It turns out the food bank movement was launched in 1967 on just this idea. It began in Phoenix, at what's now St. Mary's Food Bank Alliance.
St. Mary's President and CEO Terry Shannon: It's a terrible thing to see food left in a field after a harvest because it didn't get picked up by the machines or the workers. Back in 1967, John van Hengel, who founded St. Mary's and is recognized internationally as the father of food banking, began working with folks in the neighborhood and farmers to be able to accept surplus food from their fields to get it into the food bank and out to the people in need.
John Moe: And in your part of the country, what kind of food what is that?
Shannon: We are a produce rich state in Arizona. Obviously the citrus side of things is a very huge component. If you take the lemons, and oranges and grapefruits this past growing season we had 1.4 million pounds donated through the gleaning efforts of our community. So during that time, we're actually sending three to four semi-loads to our sister food banks all over the West Coast, and in turn we get their surplus during their harvesting season so it could be potatoes from Idaho, apples from Washington.
Moe: It's kind of like taking your extra produce over to your neighbor's house.
Shannon: On a much grander scale.

◆ Exercise directions ◆
Answer these questions from the food bank text:
1. In what year and in which city did the food bank movement begin?
2. How many pounds of citrus were donated through gleaning this past growing season?
3. Which two foods from other states does Shannon name as surplus St. Mary's receives in return?

◆ Supplied data ◆
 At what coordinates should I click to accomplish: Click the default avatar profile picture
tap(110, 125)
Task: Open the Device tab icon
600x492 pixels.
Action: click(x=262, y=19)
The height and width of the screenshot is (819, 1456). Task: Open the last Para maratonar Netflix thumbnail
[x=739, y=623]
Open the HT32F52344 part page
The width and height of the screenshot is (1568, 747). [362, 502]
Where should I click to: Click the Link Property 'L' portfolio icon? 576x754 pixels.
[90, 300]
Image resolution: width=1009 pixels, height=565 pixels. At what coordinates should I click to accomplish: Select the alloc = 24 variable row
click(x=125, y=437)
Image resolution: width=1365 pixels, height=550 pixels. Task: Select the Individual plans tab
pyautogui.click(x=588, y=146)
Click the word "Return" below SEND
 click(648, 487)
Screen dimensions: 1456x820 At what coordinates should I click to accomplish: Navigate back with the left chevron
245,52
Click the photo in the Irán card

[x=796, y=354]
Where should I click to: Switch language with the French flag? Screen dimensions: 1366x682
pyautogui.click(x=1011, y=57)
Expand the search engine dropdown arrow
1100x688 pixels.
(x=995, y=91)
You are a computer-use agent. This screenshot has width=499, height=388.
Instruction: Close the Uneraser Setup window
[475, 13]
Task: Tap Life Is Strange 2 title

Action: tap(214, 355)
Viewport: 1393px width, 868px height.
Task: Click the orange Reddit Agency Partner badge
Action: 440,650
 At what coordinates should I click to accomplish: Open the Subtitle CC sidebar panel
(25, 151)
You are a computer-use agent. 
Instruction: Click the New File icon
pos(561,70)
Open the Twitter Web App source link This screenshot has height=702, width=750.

◆ Final result ◆
1. 1967, in Phoenix.
2. 1.4 million pounds.
3. Potatoes from Idaho and apples from Washington.